The Cannes vs. Netflix debate has hit an impasse and now some of the filmmakers caught up in the streaming giant’s decision to opt out of this year’s festival are speaking up.
On Thursday came the publication of an e-mail that Orson Welles’ daughter penned to Netflix asking the streaming service to reconsider their Cannes ban so as her father’s rebuilt final film “The Other Side of the Wind” could premiere out of competition.
It has now been confirmed that the film that Netflix has which Cannes would have liked to include in competition was Alfonso Cuaron’s “Roma”. Netflix would have to release the film theatrically in France and then not premiere it on their service there until well into 2021 if it wanted to participate in this year’s festival.

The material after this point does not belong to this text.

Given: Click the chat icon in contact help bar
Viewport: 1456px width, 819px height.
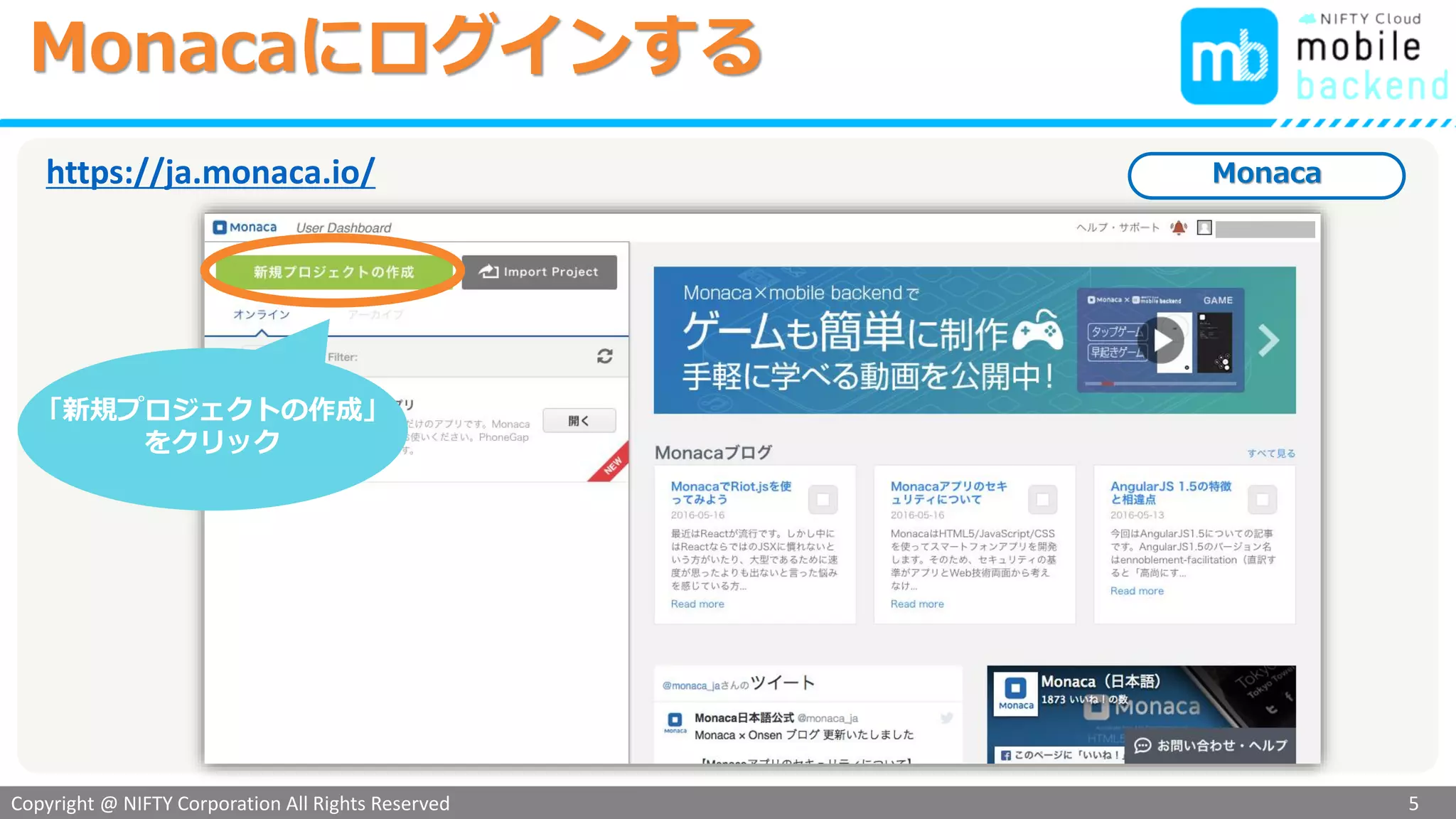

Another Netflix film that was under serious consideration was “Green Room” and “Blue Ruin” director Jeremy Saulnier’s “Hold the Dark”. Saulnier was asked his take by Indiewire and says:
“I respect Netflix for carving new paths that bypass traditional methods of distribution to directly connect with a humungous audience. But both entities are evolving, and I think eventually they’ll work out their differences.”
However, Saulnier is much more vocal in his opinion on the secondary debate that has cropped up in the wake of this – what constitutes a film and whether films released directly to a streaming service are really TV movies:
“With new distribution platforms and release strategies on the rise, I hear a lot of volleying back and forth in the trades as to what constitutes a movie. I’ll happily stay out of that debate as long as I can keep telling narrative stories with other people’s money. Oscar versus Emmy? Not concerned. But if anyone tries to tell me any of my modest movies aren’t actually movies they can kindly go stab themselves in the face several times and set themselves on fire,” concluded the filmmaker.”
Rest assured, the debate will carry on for some time yet.